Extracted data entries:
:::::
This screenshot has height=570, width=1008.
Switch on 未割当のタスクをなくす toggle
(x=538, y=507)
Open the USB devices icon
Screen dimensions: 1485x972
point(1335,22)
:::::
§ Exercise aim
Write every entry out again, exactly as it stands.

§ Task response
This screenshot has height=570, width=1008.
Switch on 未割当のタスクをなくす toggle
(x=538, y=507)
Open the USB devices icon
Screen dimensions: 1485x972
point(1335,22)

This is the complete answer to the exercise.